While generating new text to replace the selected portion of the asset is straightforward for the generative response engine, actually replacing the text in the asset with the new text can be a bit more complicated because the generative response engine needs to instruct the front end to manipulate a cursor to select text to be replaced and type or paste the new text. It is not always the case that a user will have used a cursor to highlight text that needs to be replaced.

Sometimes the user will paste the text to be replaced in the conversational interface. Sometimes the user might refer to a paragraph or section of an asset in the conversational interface.

Sometimes the user might refer to changes to be made in response to comments that the generative response engine has previously made in the asset. There can be other interaction paradigms too. Since it is not always the case that a user has already used a cursor to select the exact text to be replaced in an asset, the generative response engine needs a mechanism to tell the front end what text should be replaced and what should be added.
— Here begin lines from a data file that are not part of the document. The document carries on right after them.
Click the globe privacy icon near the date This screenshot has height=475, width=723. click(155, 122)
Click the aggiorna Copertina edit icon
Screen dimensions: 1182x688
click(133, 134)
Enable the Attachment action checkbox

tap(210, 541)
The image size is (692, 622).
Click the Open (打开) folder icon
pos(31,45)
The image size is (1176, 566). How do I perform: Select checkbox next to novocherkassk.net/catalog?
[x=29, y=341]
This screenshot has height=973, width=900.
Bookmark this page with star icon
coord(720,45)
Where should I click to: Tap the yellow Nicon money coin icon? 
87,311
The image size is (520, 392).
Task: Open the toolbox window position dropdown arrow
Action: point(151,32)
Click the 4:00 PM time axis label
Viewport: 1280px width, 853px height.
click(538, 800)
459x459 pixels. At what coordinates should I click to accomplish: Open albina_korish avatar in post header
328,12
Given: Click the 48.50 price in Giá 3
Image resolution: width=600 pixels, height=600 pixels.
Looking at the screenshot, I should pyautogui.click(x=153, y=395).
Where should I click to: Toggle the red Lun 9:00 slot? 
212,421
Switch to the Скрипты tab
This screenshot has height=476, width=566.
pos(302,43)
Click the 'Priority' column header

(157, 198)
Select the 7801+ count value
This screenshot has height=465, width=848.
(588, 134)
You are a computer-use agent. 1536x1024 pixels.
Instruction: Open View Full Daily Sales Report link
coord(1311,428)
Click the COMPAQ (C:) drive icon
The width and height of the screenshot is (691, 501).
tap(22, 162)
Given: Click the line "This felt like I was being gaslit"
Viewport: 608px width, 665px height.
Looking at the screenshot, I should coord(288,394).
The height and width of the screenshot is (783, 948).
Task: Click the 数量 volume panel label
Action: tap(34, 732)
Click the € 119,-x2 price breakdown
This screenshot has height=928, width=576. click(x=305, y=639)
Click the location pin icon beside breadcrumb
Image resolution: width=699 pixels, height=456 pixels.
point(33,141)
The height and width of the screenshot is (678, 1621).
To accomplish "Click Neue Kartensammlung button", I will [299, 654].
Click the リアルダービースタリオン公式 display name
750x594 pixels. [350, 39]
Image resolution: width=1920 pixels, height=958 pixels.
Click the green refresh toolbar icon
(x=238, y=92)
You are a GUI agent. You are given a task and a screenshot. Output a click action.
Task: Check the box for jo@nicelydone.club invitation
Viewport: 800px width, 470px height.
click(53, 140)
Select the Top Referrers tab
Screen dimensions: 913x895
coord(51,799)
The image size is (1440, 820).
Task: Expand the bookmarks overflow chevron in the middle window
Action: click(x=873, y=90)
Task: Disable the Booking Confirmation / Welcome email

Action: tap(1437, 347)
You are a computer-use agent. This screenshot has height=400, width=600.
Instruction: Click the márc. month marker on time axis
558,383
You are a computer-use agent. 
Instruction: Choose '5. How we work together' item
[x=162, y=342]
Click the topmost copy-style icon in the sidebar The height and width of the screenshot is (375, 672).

In some aspects, the generative response engine can create regular expressions (REGEX) patterns to identify strings of text that should be selected and replaced. The generation of the REGEX patterns with instructions to control the front end is another behavior that the generative response engine is post trained for, as will be addressed in greater detail below. More specifically, the generative response engine is trained to determine whether it should re-write the entire asset, or it should make targeted edits. For example, the generative response engine can be trained to select and edit multiple locations in the asset (e.g., in a find and replace operation, or to maintain consistency). In addition to generating the next text for the asset, the generative response engine will also output instructions to the front end to either replace the entire content of the asset or to replace portions matching a REGEX pattern provided by the generative response engine.

As an example, front end 102 can provide to the user interface displaying the asset to visually select the referenced portion of the asset, and to replace the visually selected portion of the asset with the response to the prompt. In some examples, front end 102 can generating, a RegEX string that instructs the user interface which portion of the asset to visually select. In some examples, generative response engine 110 streams characters in the RegEX string to the user interface, whereby the user interface can expand the visual selection of the referenced portion in response to receiving additional characters in the RegEX sting.

According to some examples, at block 606, method 600 can include displaying revision markups to indicate a difference between the selected portion of the asset and the revised portion. For example, front end 102 illustrated in FIG. 1 may display revision markups to indicate a difference between the selected portion of the asset and the revised portion. The revision markups can be generated using different methods. In some examples, the revision markups are the result of markup output by the generative response engine. More specifically, the generative response engine can understand that the user wants to be able to see what portion(s) of the asset is/are changed, and assuming the asset type is suitable for showing revisions, the generative response engine can output tokens showing the revisions (e.g., HTML formatting underlining, revisions, highlights, etc.). In some examples, the revision markups can be created by the front end. As will be addressed below, the front end can work with collaborative asset service 140 to display a history log of changes to the asset. The front end can use this history log to compare the selected portion of the asset recorded in the history log with the revised portion of the asset and generate the revision markups. FIG. 7, described below, shows an example of the revision markups.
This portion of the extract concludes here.